How My Vacation Got Cancelled {Spoiler Alert: I Blame The Flies}

A week ago Sunday I was packing for a solo vacation and dreaming of my responsibility-free alone time. I had my sunglasses, a bottle of water, my favorite bag and I was ready to go! I went to the backyard to say my goodbyes to the kids and OB when my vacay dreams were stopped dead in their tracks. “I wanna come!” yelled LB. PR chimed in with an, “I wanna come too, Mama!” Dreams – dashed! “What do you mean you want to come with me? You’re out here having fun with Daddy. Isn’t it more fun to be able to play outside than come with Mama to the grocery store?” Oh yeah, did I say vacation? I meant that I was going to the grocery store. Alone. No kids. Not even one kid. Or a husband that wants to rush me through the aisles and doesn’t understand my need to read every single ingredient and nutrition fact or to look over each and every fruit and vegetable, selecting what I have deemed to be the perfect ones. Alone. Did I mention alone?

“There’s too many flies out here!” PR pleaded with me. “Yeah, the flies are gonna get us!” added LB. We’ve been having a lot of little black flies lately that do like to bite the girls and their bites are nasty. They end up with all sorts of bleeding bite marks all over the backs of their necks and in their hairlines. “How ’bout I put some bug stuff on you girls and you stay here keeping Daddy company while I do a quick grocery trip?”  Really, I don’t get out much. A grocery shopping trip on my own had sounded pretty good. BUT, like with everything else in life, I’m a mom first. We went back into the house to wash hands, get whatever they thought they needed for the five minute car ride (which usually consists of no less than one blanket and three stuffed animals – each!), hit up the potty and within three short hours, we were ready to go! Ok, so it wasn’t really three hours, but it felt like it.

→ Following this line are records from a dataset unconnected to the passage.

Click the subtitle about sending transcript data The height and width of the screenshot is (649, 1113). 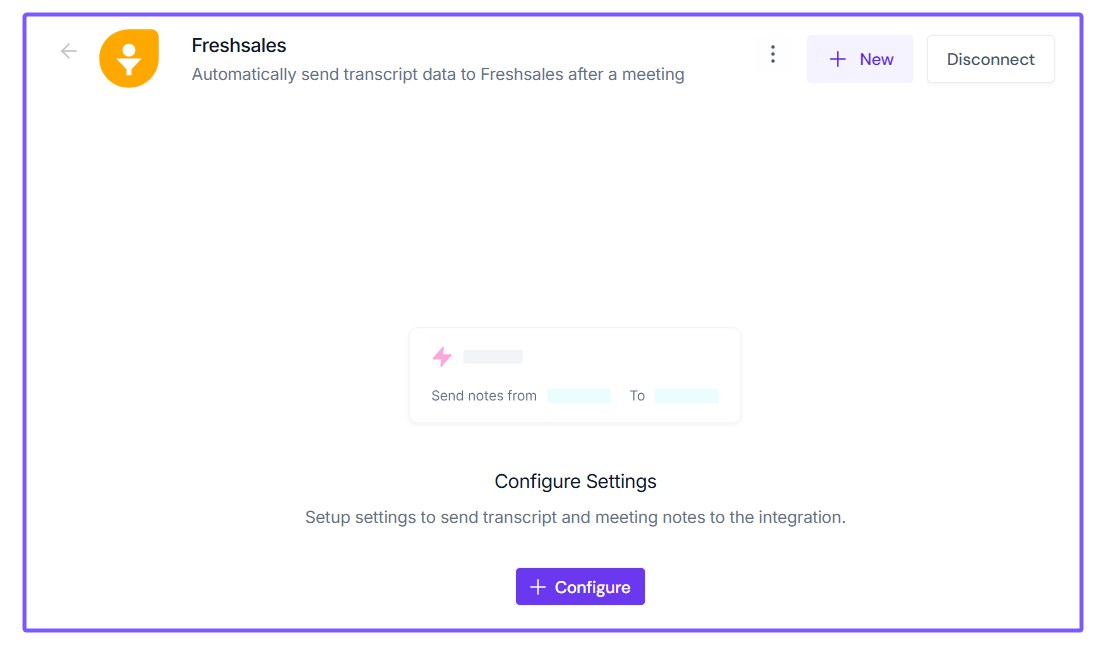coord(438,74)
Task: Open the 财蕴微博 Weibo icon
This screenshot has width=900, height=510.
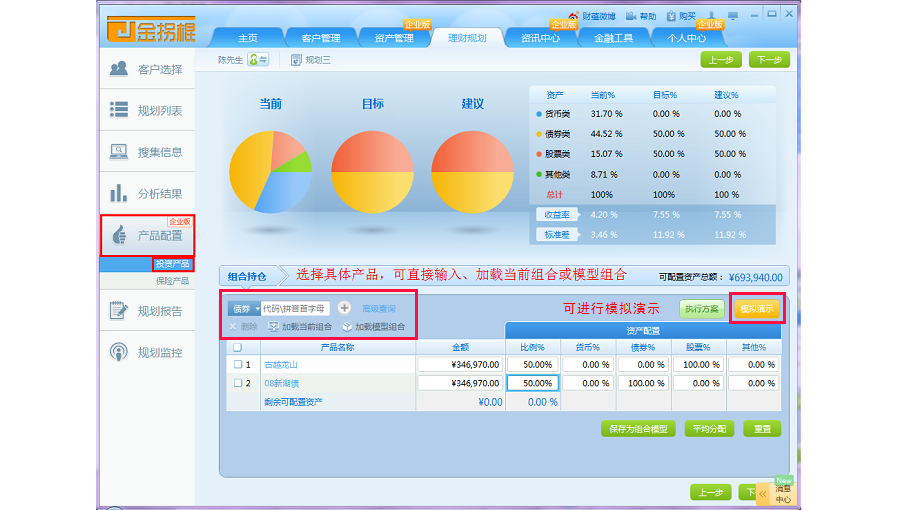Action: [573, 17]
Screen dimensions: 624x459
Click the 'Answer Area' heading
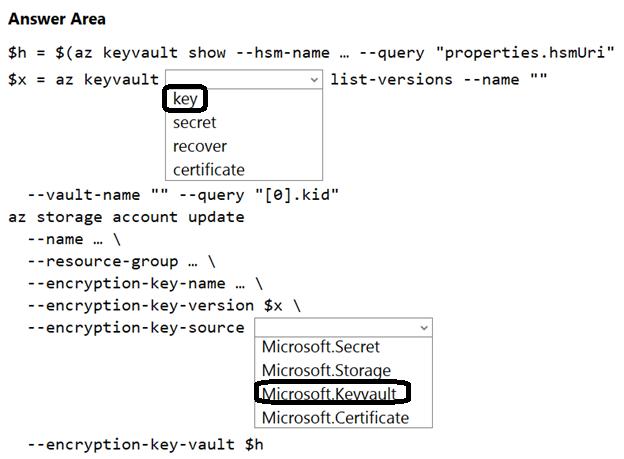57,19
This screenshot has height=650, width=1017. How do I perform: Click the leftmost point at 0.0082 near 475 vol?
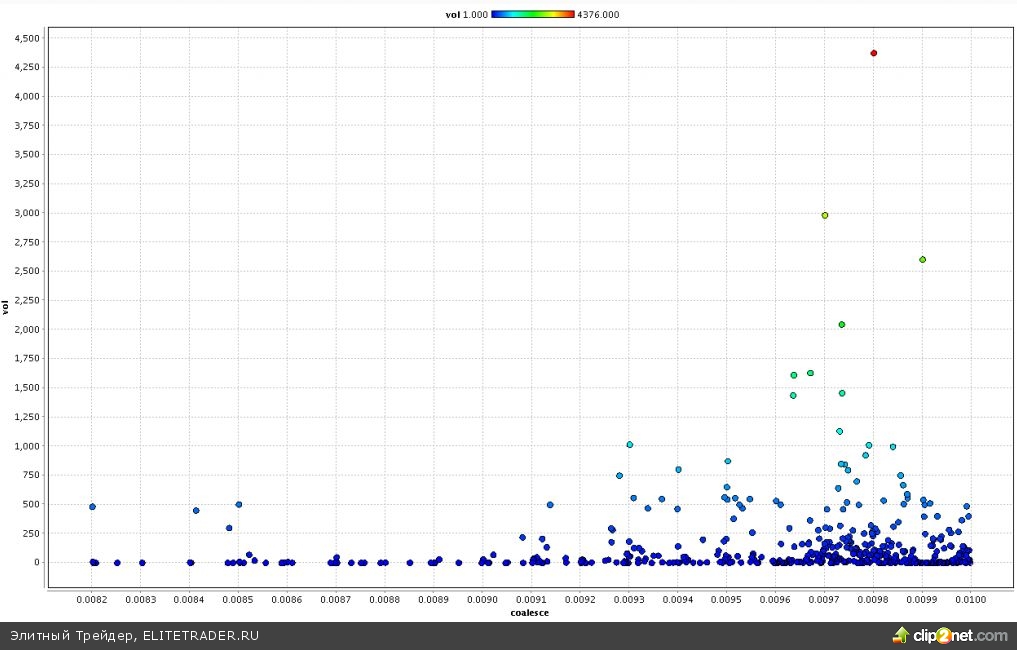(x=92, y=507)
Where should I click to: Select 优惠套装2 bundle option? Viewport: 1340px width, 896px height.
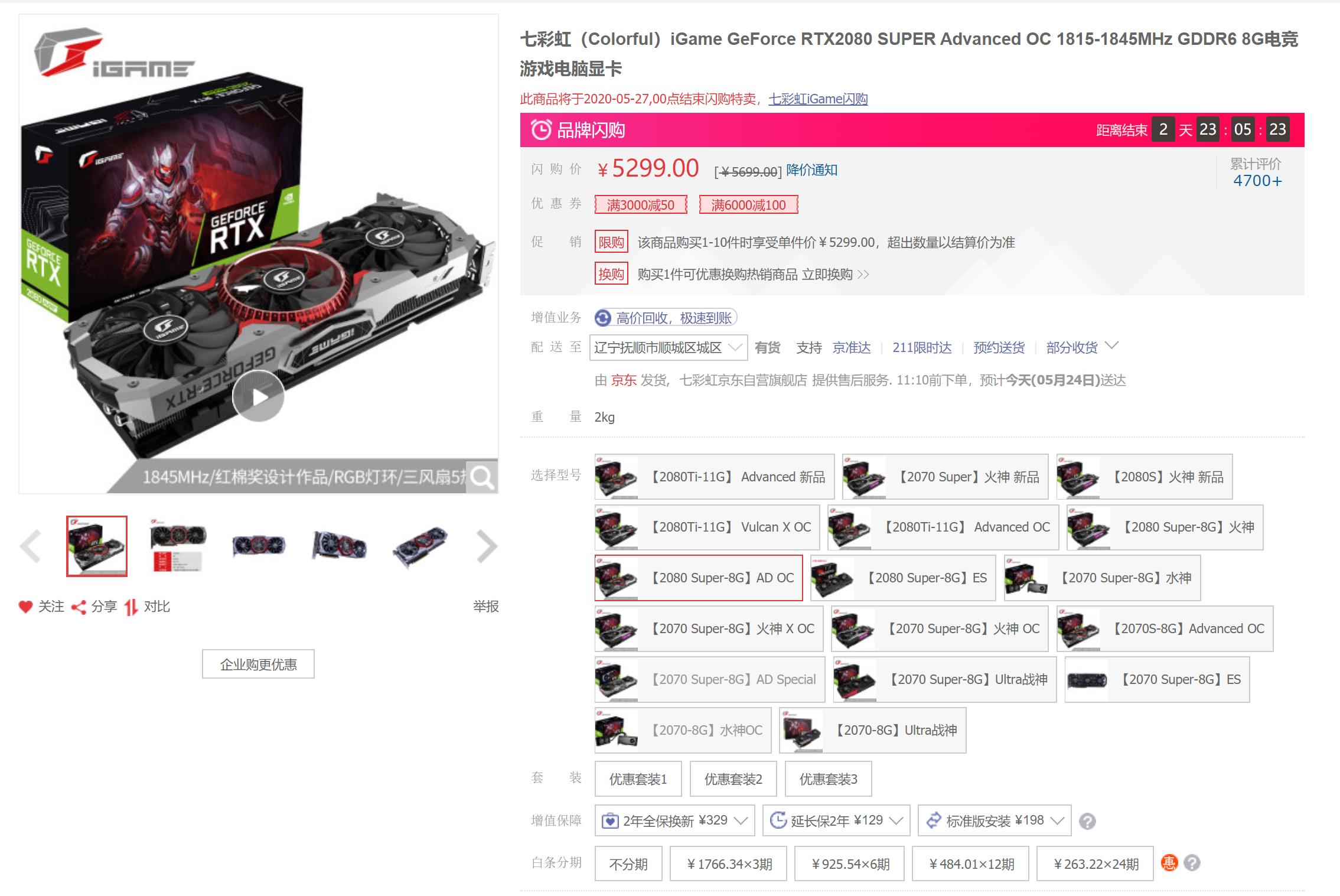coord(733,779)
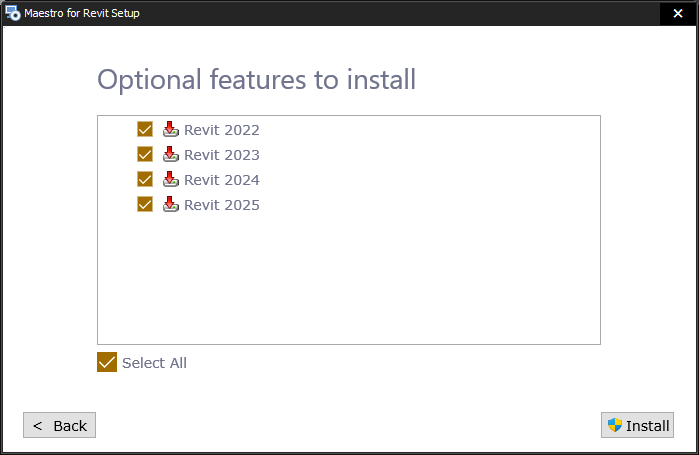699x455 pixels.
Task: Select the Revit 2025 item text
Action: tap(221, 205)
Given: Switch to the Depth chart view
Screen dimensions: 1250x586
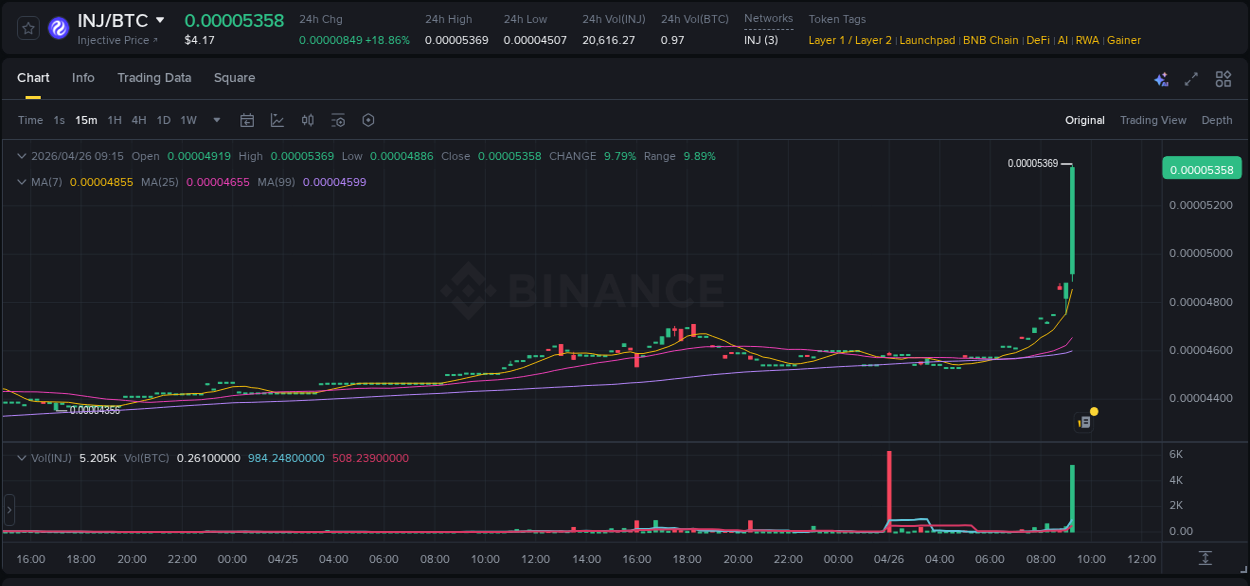Looking at the screenshot, I should (1216, 120).
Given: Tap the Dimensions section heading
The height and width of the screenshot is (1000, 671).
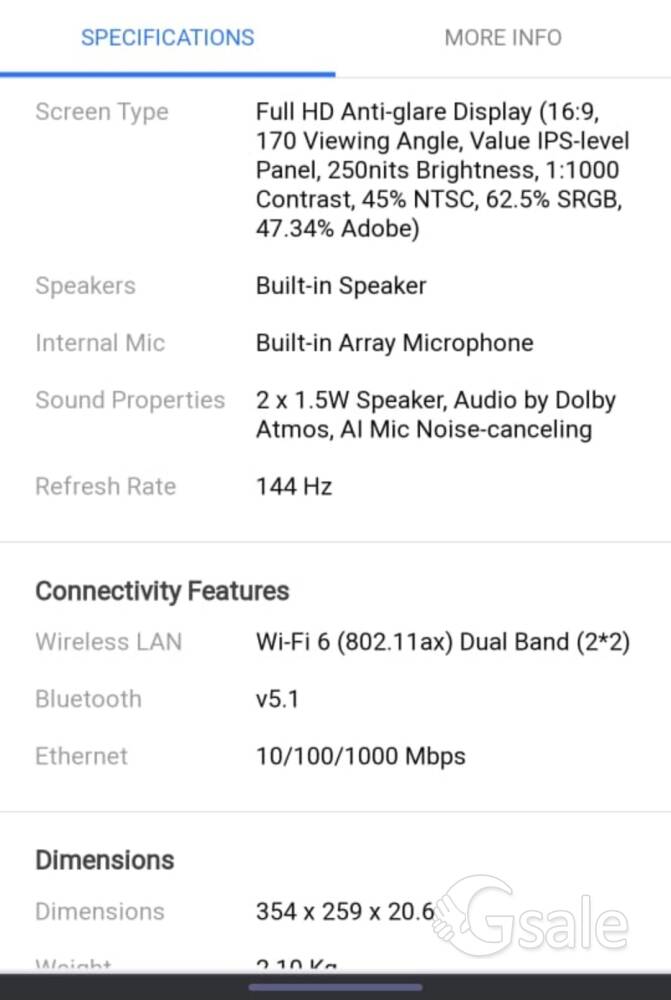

It had been a few months since I’d ventured out on a full-scale grocery shopping trip with both of them. I was kind of scarred by the puking incident, so LB and I had become shopping partners, just the two of us. As we walked into the store, one of the employees tried to pull out a cart for me and I tried my best not to give him an are-you-crazy-I-can’t-use-a-regular-cart-with-these-two look, as I shook my head and kept walking towards the super-sized carts that have a bench for two attached. Side note: you should probably have to hold a special type of license to drive these things because they are incredibly heavy and basically impossible to steer. It took the same amount of time to buckle the two of them in as it did for one of them to decide that they’d had enough and was ready to come out. In typical LB style, she wanted out of the cart by the time we got to the deli. I was able to convince her to get into the sling, saying that it was the comfiest place to eat cheese and cookies undisturbed. And yes, I am now one of those moms that takes advantage of getting a piece of cheese at the deli and a cookie from the bakery for the kids. I think I would have thought that was weird before having kids, but now these things are a necessity for us all to get out of there alive!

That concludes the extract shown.